The gate is not dramatically deformed from its original basically-square shape, because it has some added cross-braces that specifically prevent that (at the cost of extra weight...). The sag we see is due to permanent deformation of the two hinges, which are visibly bent out at the top and in at the bottom.

I agree that doubling the hinges at the extreme points would work better from the standpoint of reducing the forces on the hinge, but adding a third hinge in the middle is the practical compromise forced by the stockade fence construction. The only solid way to anchor the hinges to the gate is along the horizontal wooden rails that hold the vertical slats in place, and those are too narrow to take two hinges in parallel. There are, however, three horizontal rails, only two of which are currently in use, so a third hinge it is.

The latch-side support is also a good idea, and I'll see if I can get that to work. I worry a bit about the frost-heave problem, though, as some of what we see is the ground rising up when it freezes (the latch side is now clear of the ground when the gate is closed, for example, because the ground has subsided a bit in the warm weather we've had the last week).

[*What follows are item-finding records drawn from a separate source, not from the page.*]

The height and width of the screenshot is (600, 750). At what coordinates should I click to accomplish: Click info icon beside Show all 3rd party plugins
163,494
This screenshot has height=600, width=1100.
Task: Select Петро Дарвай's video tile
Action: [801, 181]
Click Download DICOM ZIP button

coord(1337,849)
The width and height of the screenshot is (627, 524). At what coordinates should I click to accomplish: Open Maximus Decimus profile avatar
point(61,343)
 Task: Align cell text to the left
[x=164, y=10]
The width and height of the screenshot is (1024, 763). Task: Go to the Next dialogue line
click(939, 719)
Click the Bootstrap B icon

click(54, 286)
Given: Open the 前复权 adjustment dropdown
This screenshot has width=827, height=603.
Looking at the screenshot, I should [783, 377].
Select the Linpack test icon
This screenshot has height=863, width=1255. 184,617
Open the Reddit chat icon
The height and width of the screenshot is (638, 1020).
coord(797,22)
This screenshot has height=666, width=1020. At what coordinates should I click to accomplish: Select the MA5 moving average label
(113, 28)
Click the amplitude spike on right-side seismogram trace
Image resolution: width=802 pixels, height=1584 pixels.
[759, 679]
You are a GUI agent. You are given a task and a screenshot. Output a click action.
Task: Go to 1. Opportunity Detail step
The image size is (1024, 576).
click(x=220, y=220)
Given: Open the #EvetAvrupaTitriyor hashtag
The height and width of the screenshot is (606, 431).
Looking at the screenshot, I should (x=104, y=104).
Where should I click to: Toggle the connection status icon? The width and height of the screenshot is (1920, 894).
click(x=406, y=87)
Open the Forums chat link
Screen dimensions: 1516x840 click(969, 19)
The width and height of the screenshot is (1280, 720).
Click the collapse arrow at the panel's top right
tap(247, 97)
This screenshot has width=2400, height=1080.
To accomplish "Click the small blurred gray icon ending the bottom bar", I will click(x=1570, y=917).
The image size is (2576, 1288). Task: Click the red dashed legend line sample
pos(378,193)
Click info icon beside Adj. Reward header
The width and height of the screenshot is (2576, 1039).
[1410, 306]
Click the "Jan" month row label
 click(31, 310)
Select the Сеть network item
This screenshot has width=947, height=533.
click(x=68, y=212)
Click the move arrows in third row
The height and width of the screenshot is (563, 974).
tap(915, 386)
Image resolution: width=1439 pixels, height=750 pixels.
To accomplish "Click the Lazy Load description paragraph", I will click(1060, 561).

You already have the perfect physics gate, so leave out that third hinge. My students (and the custodians) always wondered why I removed the middle hinge from the classroom door. Then, when we got to talking about torque, the demonstration was ready to go, with a little hammer and punch for the hinge pins. We also had the discussion about where to not put your fingers when the hinge pin came out.

#10 reminds me that some sort of bearing surface (like bridge beams rest on) just below the bottom hinge would keep it from collapsing. You don't need a hinge there except for alignment. Adding the idea from #4 below the latch might solve the problem of too-weak hinges.

My observation is that if the lower hinge is collapsing as you describe, adding a middle hinge might not change anything without those other changes. It might still rotate around the "mid" axis just as it is doing now (until the lower hinge starts to bottom out and the mid hinge goes to work).

Remember, the rigid body equations for the problem you have diagrammed have to have net zero torque about any point, including the "mid" axis, whether there is a hinge there or not. Adding the hinge allows solutions where Ftop,x is not -Fbot,x -- because Fmid,x is not zero -- but you can still have a solution where Fmid,x is zero. Fmid,x can be anything at all for a rigid gate. The equations are indeterminant. You need to include the deformation of the gate to solve for them.

I'll repeat my recommendation that you track down one or two of your better students from a year or two ago and see what they have learned in the meantime as engineering majors. They might even be able to use your gate as a design project in a junior-level strength of materials course, one where non-rigid bodies come into play. Those kinds of indeterminant problems are very messy. They will know when you can make simplifying assumptions and when you cannot.